Balustrades are a safety critical asset. Cast iron balustrading in a marine environment can present significant problems due to accelerated corrosion and its brittle nature. It often cracks at the base and the defect may remain undetected for a considerable time.

CROSS is aware of a balustrade that collapsed where five of the seven posts were fractured for some time before the incident. Repairs had been attempted to some, but not all the fractures. If the defect is seen, the specialist nature of weld repairs to cast iron means that those capable of undertaking the repair are difficult to find, which increases the risk of poor quality repairs.

an inspection regime may require an element of testing to give confidence that the balustrade remains adequate

The reporter describes the railings as 'heritage assets' but it is not stated whether they are listed (or afforded some other form of heritage protection). In any event, this should not be allowed to delay their repair and thus compromise their stability.  Their safety critical function, the brittle nature of their material and of the failure, and the presence of corrosion on the failure surfaces (indicating the cracks had been present for considerable time) further highlights the need for a comprehensive inspection and repair regime.
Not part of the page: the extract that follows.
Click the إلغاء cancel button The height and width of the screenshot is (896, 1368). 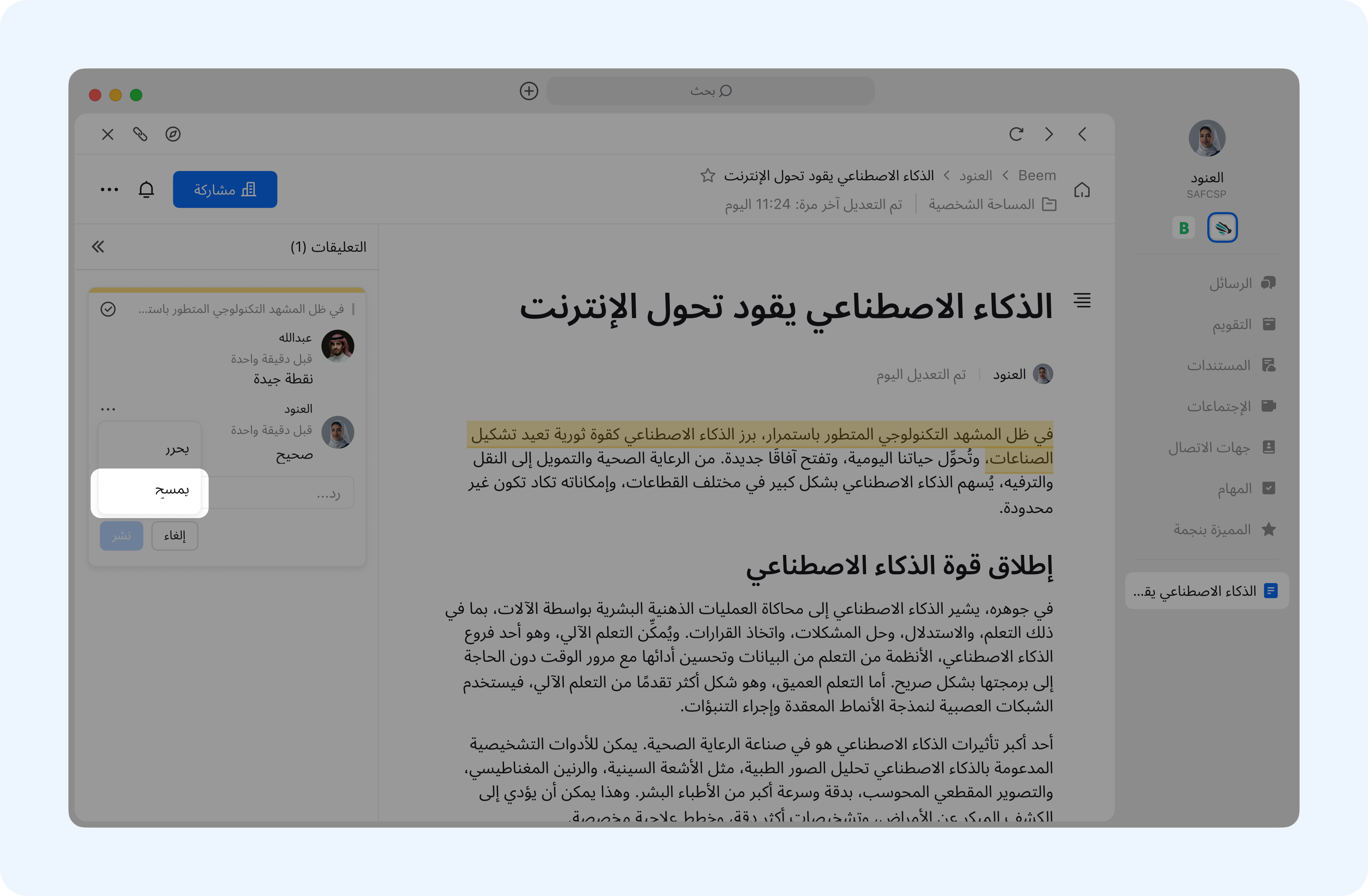[x=175, y=536]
Given the nature of the defects and the difficulty in identifying them, an inspection regime may require an element of testing to give confidence that the balustrade remains adequate.

If a comprehensive inspection regime is not in place, then it might be sensible to consider controlling the risk by providing temporary barriers

If public events are held on the beach, for example concerts, fireworks celebrations or aerial displays, there are likely to be people wishing to view them from the promenade, increasing the risk to the public. If a comprehensive inspection regime is not in place, then it might be sensible to consider controlling the risk by providing temporary barriers some distance from the balustrade with stewards to prevent the audience from approaching it and potentially overloading it laterally.